You order a ride on Uber, maybe, and soon you get a text message confirming that your driver is on the way. Afterward, neither of you can see each other’s mobile numbers. A handy message reminds you to go to the doctor tomorrow. Your airline reminds you to check in online, so you do that on your phone. Where would we be without this?
Behind many of these messages is a Swedish company called Sinch, formerly known as CLX Communications (CLX are the Roman numerals for 160, the maximum number of characters in a text), which provides an invisible software platform through which businesses can contact customers. Eight out of the world’s biggest tech companies (by market capitalization) are customers, along with several major airline alliances, rail, ride-sharing and parcel delivery companies.
The chances are that Sinch may be one of the most successful companies you’ve never heard of. Since it was launched in Stockholm, Sweden, in 2008, it has become a global leader in cloud communications with nearly 4bn SEK in revenue and earnings before tax, depreciation, and amortization (EBITDA) of over 300mn SEK.
It’s been profitable since its first year of trading, listed on Nasdaq Stockholm in 2015, and has never taken on external funding other than for two of its acquisitions. And the people who set it up are still part of running it.
As a global CPaas (Communications Platform as a Service provider), Sinch enables businesses to send text messages to large numbers of customers and to make video and voice calls. This is different from consumer platforms like Whatsapp, Facebook Messenger or WeChat, used between individuals.
“We reduce complexity for the business so it can reach, say, 5 billion consumers globally, and we reduce complexity for the mobile operators so that they can work via Sinch with thousands of enterprises across national borders,” explains Robert Gerstmann, Co-founder and Chief Evangelist, who I met in Stockholm at Sinch’s head office. “Any person with a handset is reachable by business across all mobile channels.”
By providing Application Programme Interfaces (APIs), making it easy for developers to integrate their apps to Sinch, a business client can send out text messages to customers. This is known as A2P (application to person) messaging. Over 50,000 developers use Sinch’s APIs and it deals with over 25bn transactions annually.
This is a huge business, and it’s going to get bigger. Ovum calculates that global revenues from application-to-person (A2P) SMS will finally exceed revenues from person-to-person (P2P) SMS by 2022, totaling $43nm in revenue.
Ten years ago, many were predicting the demise of SMS messaging. Sinch, however, took a contrary view and not only stuck to SMS messaging as its key tool, but developed a software platform that enabled businesses to add other services, including voice, RCS – rich media SMS which may eventually replace SMS – and video calling. This is where Gerstmann sees the most exciting potential, with millennials increasingly demanding more video content and other features.
After more than 15 years, it seems consumers still love texts. After all, there are only so many apps most of us can cope with. “App fatigue is massive,” Gerstmann says.
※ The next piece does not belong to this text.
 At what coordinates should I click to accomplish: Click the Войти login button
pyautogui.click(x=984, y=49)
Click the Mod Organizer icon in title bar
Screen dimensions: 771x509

Most people don’t download many apps per month. Over 50% of them don’t download any most months. Apps are quite expensive to develop and maintain and to keep relevant – and then people turn off their notifications. So apps as a means of communication and reaching the customer mean diminishing returns.
According to Gerstmann, the $15bn mobile text business is still continuing to grow at close to 10% a year. He adds, “Business is making more and more use of mobile communications – digital natives use SMS messaging a lot. They are early adopters of all new technologies, and the potential for growth within the B2C field, particularly with the new messaging formats like RCS supporting the sending of rich media, is huge.”
Any B2C service can use the channels to create platforms through which, for instance, customers can manage their savings or book flights or trains.
But it’s the future that really excites Gerstmann, such as chatbots sorting out customer service issues or booking tickets. “There will always be some cases when you need to speak to someone, but most of the time technology can do things faster than a human. We are now building the technology to enable customers to start communicating back to businesses, which we’re hardly doing yet.”
A formal decision at the Annual General Meeting on 17 May is required before the stock-listed parent company CLX Communications AB can change its name to SinchAB. Its shares are now trading under the ticker SINCH.